Tuesday, February 2, 2010

Space and The Obama Budget

Dateline Washington, February 2. From the Washington Post News Service:

Obama nixes back-to-the-moon program

The Obama administration is killing Constellation, NASA’s ambitious back-to-the-moon program. …Instead…the administration wants to invest $6 billion over five years in a commercial space taxi to carry astronauts into low Earth orbit…

Well, as far as I’m concerned, that’s good news and bad news… and more good news and more bad news. Here’s what I’m talking about.

Good News: We won’t be continuing the work on a new rocket, Ares 1, and a new crew capsule, Orion.

Bad News: We’ve already spent $9 billion on Ares and Orion. To make matters worse, Obama’s budget includes another $2.5 billion to shut the project down!

Good News: Without the new rocket and crew capsule, there’s no way for us to get to the International Space Station (ISS), which is another spectacularly bottomless money pit. The shuttle fleet is being decommissioned and disposed of through a gigantic yard sale, so nobody will be using that to get to the ISS either.

Bad News: In yet another example of backward thinking, the $6 billion commercial space taxi will be good only to do exactly what the shuttle fleet had done: give rides back and forth to low Earth orbit, i.e. the ISS.

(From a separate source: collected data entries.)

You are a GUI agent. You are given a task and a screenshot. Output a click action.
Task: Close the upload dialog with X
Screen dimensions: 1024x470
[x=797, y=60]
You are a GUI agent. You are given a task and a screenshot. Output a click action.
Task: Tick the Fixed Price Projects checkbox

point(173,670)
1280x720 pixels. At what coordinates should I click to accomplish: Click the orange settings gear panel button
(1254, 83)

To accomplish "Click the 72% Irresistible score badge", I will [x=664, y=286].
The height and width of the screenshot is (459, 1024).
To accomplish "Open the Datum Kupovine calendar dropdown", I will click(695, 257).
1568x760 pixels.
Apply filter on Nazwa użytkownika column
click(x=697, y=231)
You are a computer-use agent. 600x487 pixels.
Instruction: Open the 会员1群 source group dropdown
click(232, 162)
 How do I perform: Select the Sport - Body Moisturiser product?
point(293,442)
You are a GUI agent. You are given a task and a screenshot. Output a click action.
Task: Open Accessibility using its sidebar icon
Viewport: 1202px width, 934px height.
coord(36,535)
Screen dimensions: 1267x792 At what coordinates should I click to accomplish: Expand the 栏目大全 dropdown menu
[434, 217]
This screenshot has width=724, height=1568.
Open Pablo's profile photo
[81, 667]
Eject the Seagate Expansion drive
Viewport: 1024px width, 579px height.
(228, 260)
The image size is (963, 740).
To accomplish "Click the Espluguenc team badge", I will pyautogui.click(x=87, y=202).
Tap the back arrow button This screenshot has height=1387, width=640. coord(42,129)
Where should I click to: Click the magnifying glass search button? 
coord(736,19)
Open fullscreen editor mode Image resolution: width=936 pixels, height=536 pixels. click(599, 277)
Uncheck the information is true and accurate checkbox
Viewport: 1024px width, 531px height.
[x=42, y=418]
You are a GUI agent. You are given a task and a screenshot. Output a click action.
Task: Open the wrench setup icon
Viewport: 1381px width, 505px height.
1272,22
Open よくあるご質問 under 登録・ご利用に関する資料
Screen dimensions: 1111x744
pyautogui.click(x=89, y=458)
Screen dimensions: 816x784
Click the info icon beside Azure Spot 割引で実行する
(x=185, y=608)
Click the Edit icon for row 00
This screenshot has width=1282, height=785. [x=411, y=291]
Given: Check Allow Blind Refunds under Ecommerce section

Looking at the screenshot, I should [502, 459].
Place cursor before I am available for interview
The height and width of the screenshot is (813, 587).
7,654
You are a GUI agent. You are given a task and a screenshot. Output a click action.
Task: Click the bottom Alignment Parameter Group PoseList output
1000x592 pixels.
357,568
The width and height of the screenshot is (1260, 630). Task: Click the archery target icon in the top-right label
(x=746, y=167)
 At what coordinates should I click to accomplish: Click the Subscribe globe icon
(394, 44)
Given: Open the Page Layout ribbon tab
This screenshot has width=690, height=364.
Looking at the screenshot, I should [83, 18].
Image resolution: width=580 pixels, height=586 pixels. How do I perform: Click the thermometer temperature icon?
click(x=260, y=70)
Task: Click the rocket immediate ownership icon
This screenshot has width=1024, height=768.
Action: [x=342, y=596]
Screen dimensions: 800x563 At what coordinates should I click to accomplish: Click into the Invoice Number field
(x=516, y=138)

The Worst News: There is not a thin dime in the budget for exploration. $17 billion wasted, to go nowhere but to the Hubble and the ISS. Not a single dramatic piece of science has been done in the ISS, the Hubble is on its last legs, and there won’t be any more Mars rovers, unmanned visits to the rest of our solar system, or colonists on the moon or Mars.

Unmanned exploration is the best thing we can do right now. It’s cost-effective, relatively quick, and completely safe. But that won't happen. Clearly, though, our government is on a different page. It seems to me that we’ve somehow decided that our destiny lies here on Earth and nowhere else, and that’s sad. I had hoped for more.